▸ The problem
In the essay on empires and world power, what was the only crime ever pinned on Al Capone?

▸ Selected passage

China has survived the global contagion of 2008. That is no surprise to anyone. As it was written in 2007, "Today’s China, Communist though it may be, is playing the U.S. game. They have even modified their ideals to match the capitalist system." This discussion is about how the world comes to this point in history. 

Cliff Potts
September 27, 2014



When Worlds Collide

 In the days of the Nixon White House, in the attempt to unravel the Watergate scandal, a phrase emerged as a national idiom: “Follow the money!” It means that to find who is involved in some activity one needs only to find out who paid what to whom. This detective work has successfully led to more than one conviction.
Even before Watergate, tracking the accounting trail led, eventually, to the only crime ever hung on the notorious Alphonse Gabriel Capone (or Al "Scarface" Capone, as he was better known). His conviction? Tax evasion!  The one time crime lord and reprehensible boss of Chicago’s underbelly went down hard because he did not give Uncle Sam a cut of his illegal action. Had Capone paid his taxes, when prohibition was finally repealed, the self described Used Furniture Dealer, the kingpin of the Chicago Outfit, would probably not have spent a day in Federal Prison. He died in prison on January 25, 1947 of complications due to third-stage neurosyphilis.[1]
Another maxim is equally valid: “Watch what they do.” When dealing with political situations where oral deception and rhetorical slight of hand are so common that it is assumed and overlooked, this axiom is even more important. When watching China and the European Union  (or any country, for that matter), the rhetoric is far less important than the actions.
There has been discussion on the left that the globalization is a fancy word for Pax Americana Imperialism. For the sake of argument, within the discussion in this section, let us assume that the accusation has some validity. It will provide a platform from which to build a framework for events in the world today.
Empires are arrogant entities. Not only do they develop the colonies at the expense of the homeland, but they export to the colony the cultural distinction of the Mother Country. Further, they reward the colonies which best exemplify the culture of the Imperial Center. This is how Paul’s home city of Tarsus became a free Roman city before Paul was born. This is how much of the New World was given the fullness of the Hispanic heritage and culture from Spain. This is how Great Britain influenced the globe. Not discounting Dutch and French imperialism, for the past 400 years the Anglo-Saxon blood line has held the world in its grasp.
The domination of the British Empire was inherited by the United States following World War One when the United Kingdom, suffering from cultural fatigue, abdicated the Super Power position. The United States, as the only Western nation to survive virtually unscathed from World War Two, initially stood in opposition to Communism. Recently, according to critics and proponents alike, the United States has worked with great diligence to spread it form of democratic capitalism around the globe. Those who have bought into this economic expression (i.e. Russia, China, Vietnam, India, and the greater part of the European Union) are reaping the rewards for aligning with the U.S. economics. The Islamic world, which is violently resisting the presence of U.S. occupation forces, is suffering from that resistance.
To compare the Democratic Republic of the United States of America to any previous empire may seem distasteful. That is because the average citizen of the United States does not understand what has been inherited. We can refer to the U.S. as a Super Power, we can call her a Global Leader, but at the opening of the 21st Century, the United States is an Imperial force. It is well past time for the citizens of the U.S. to accept what has been formed and act responsibly.

[Stored records]
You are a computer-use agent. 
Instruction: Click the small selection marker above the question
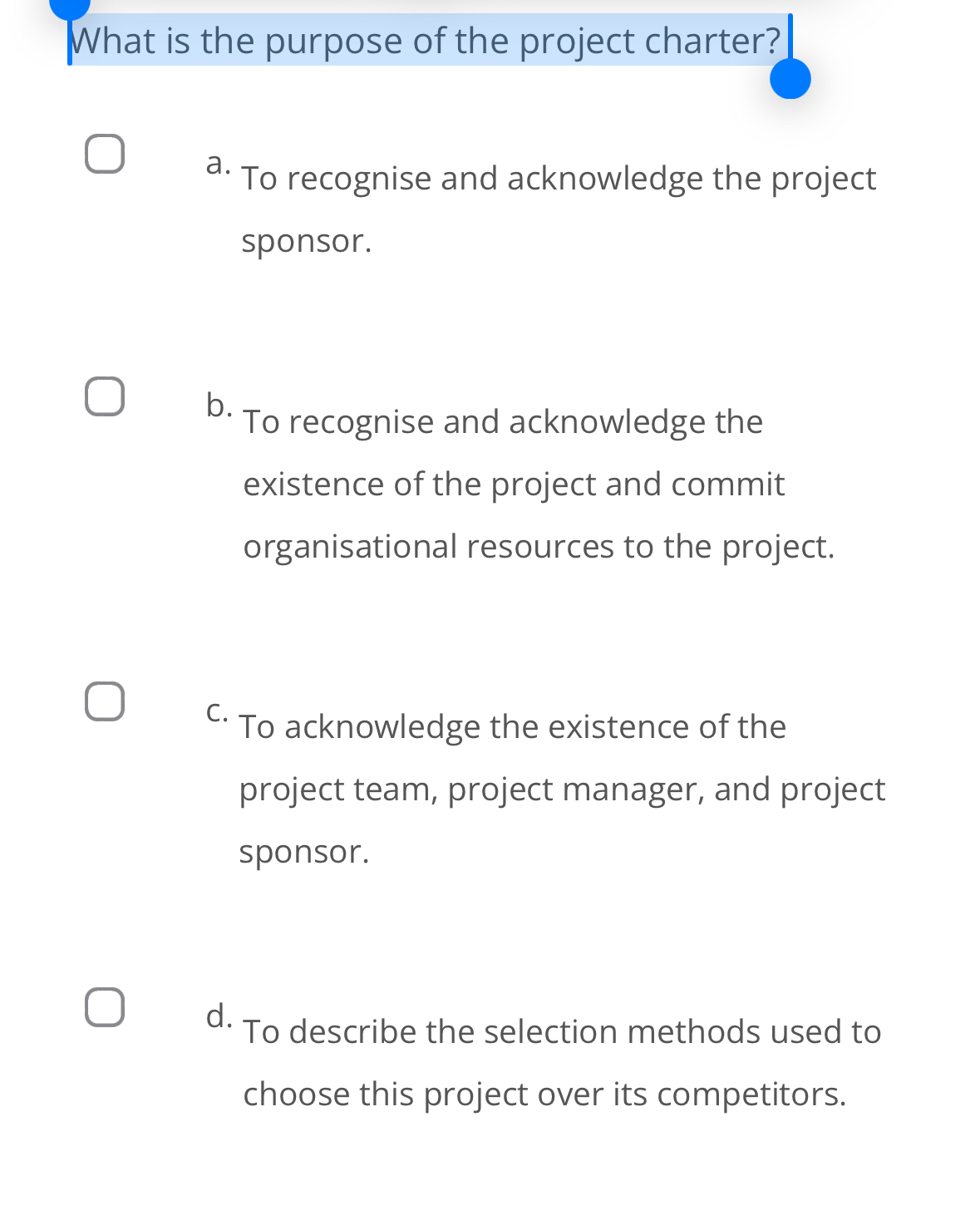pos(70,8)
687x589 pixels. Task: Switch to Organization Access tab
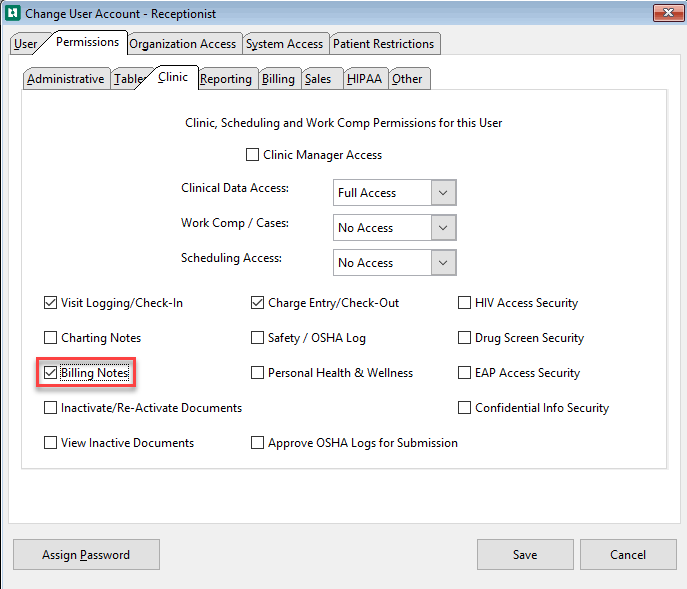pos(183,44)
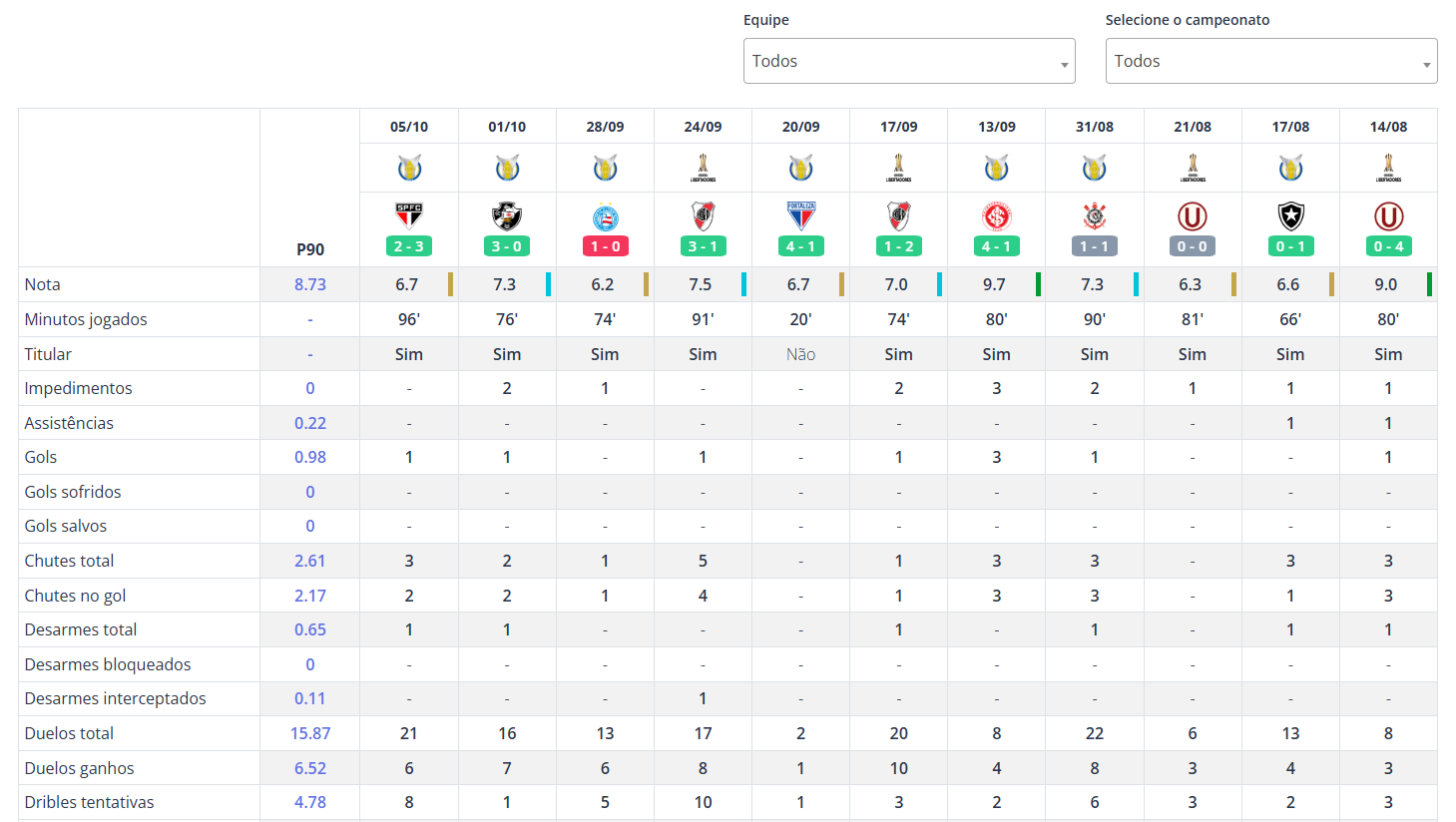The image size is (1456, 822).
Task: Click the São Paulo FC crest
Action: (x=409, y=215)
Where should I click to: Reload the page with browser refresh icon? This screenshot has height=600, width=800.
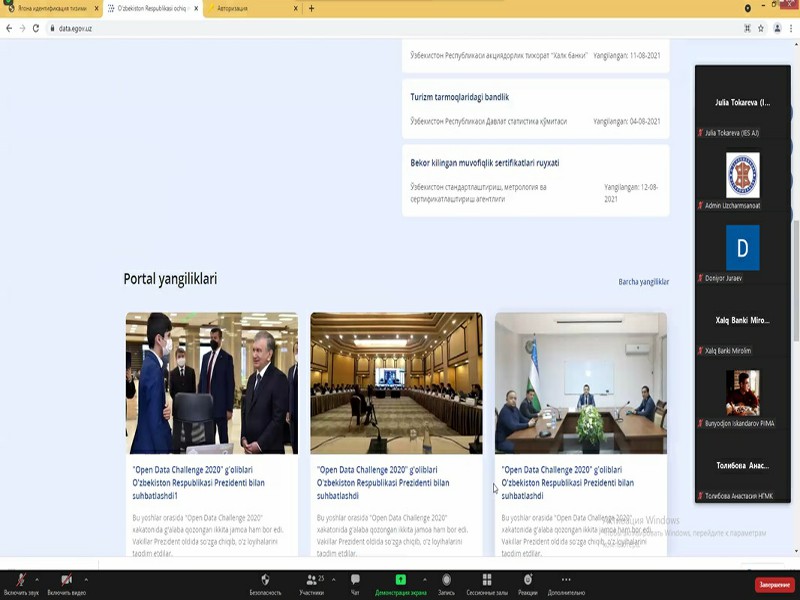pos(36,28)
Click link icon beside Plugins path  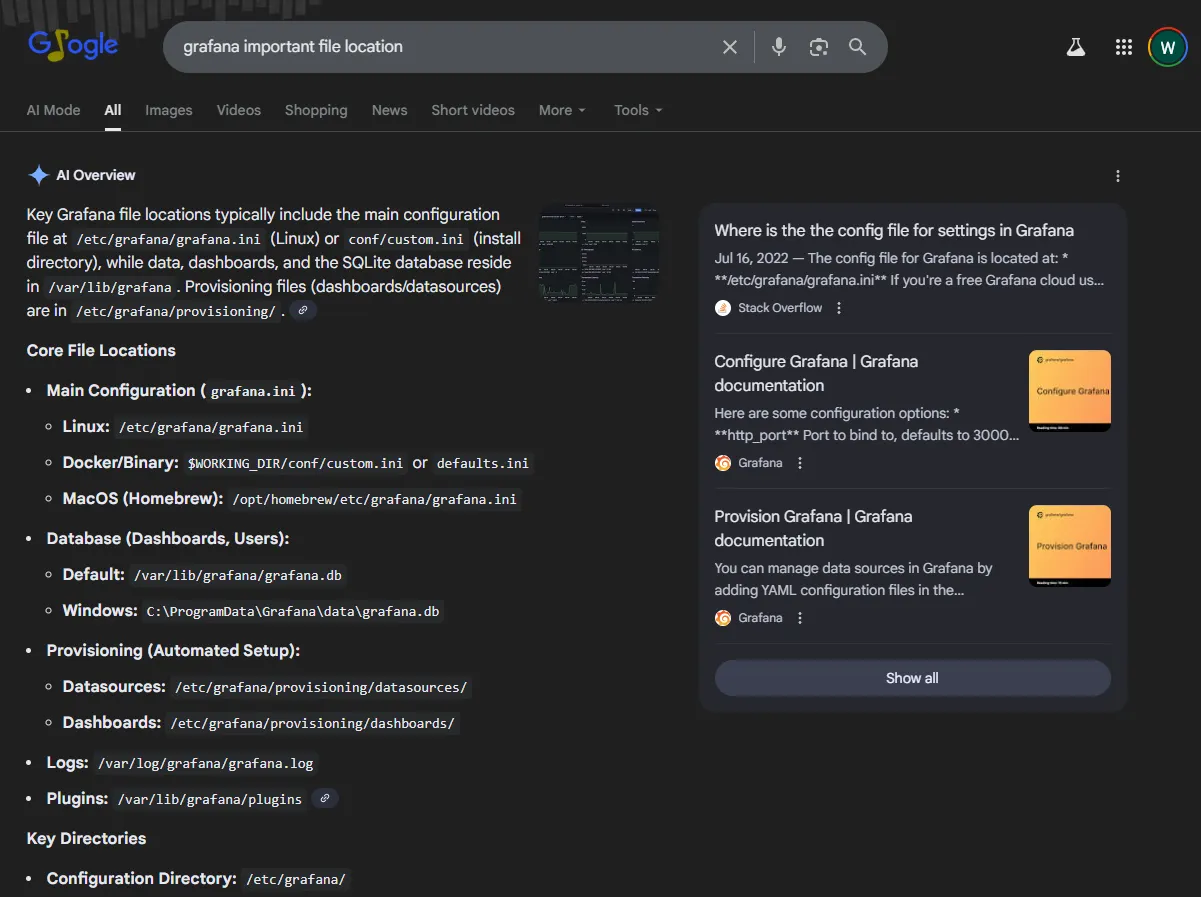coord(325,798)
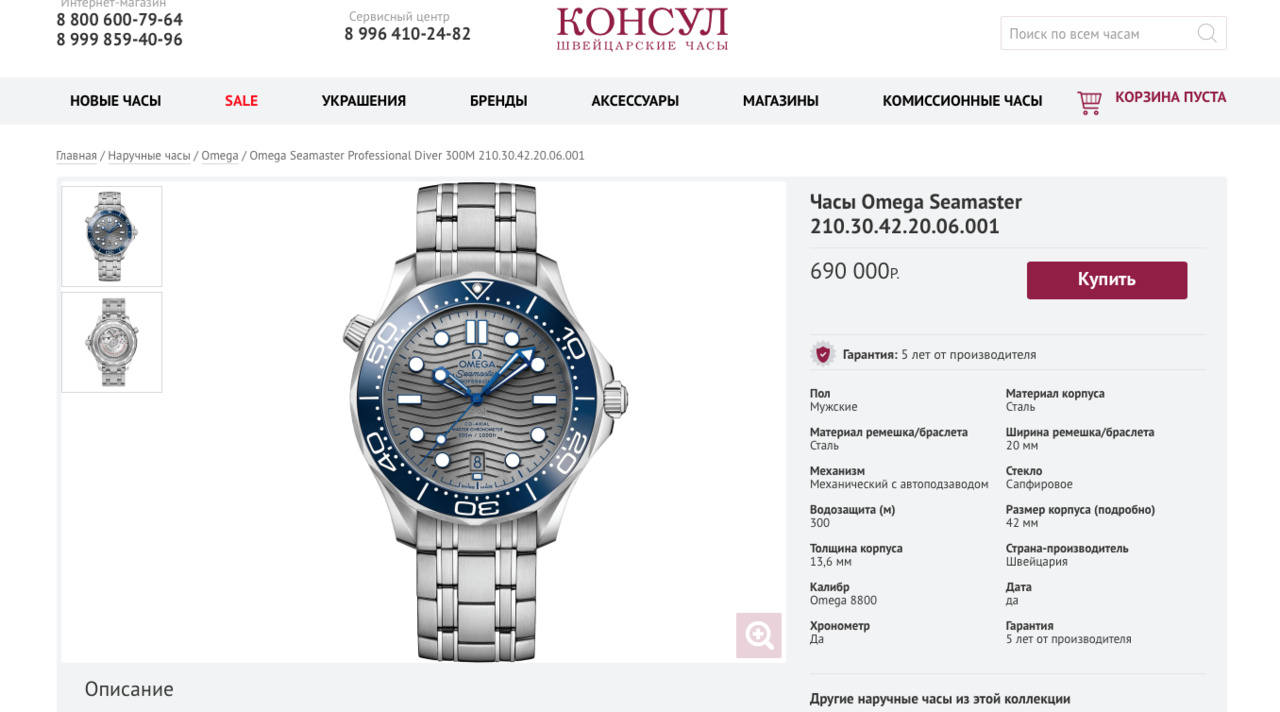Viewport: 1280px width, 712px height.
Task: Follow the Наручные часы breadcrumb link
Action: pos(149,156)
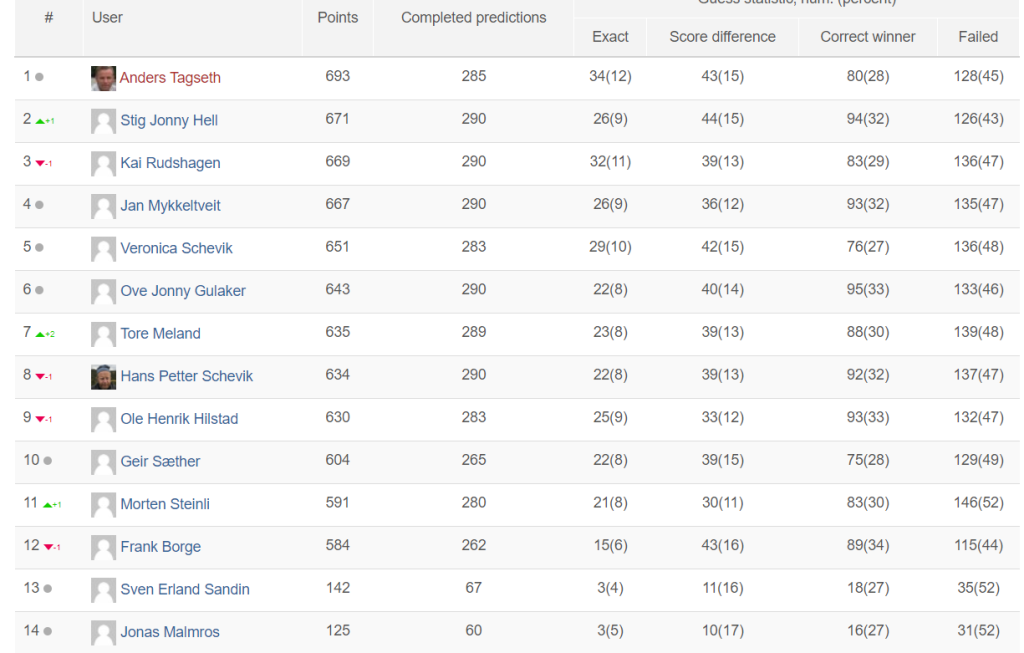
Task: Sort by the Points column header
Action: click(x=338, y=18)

▸ Exercise answer
Tax evasion.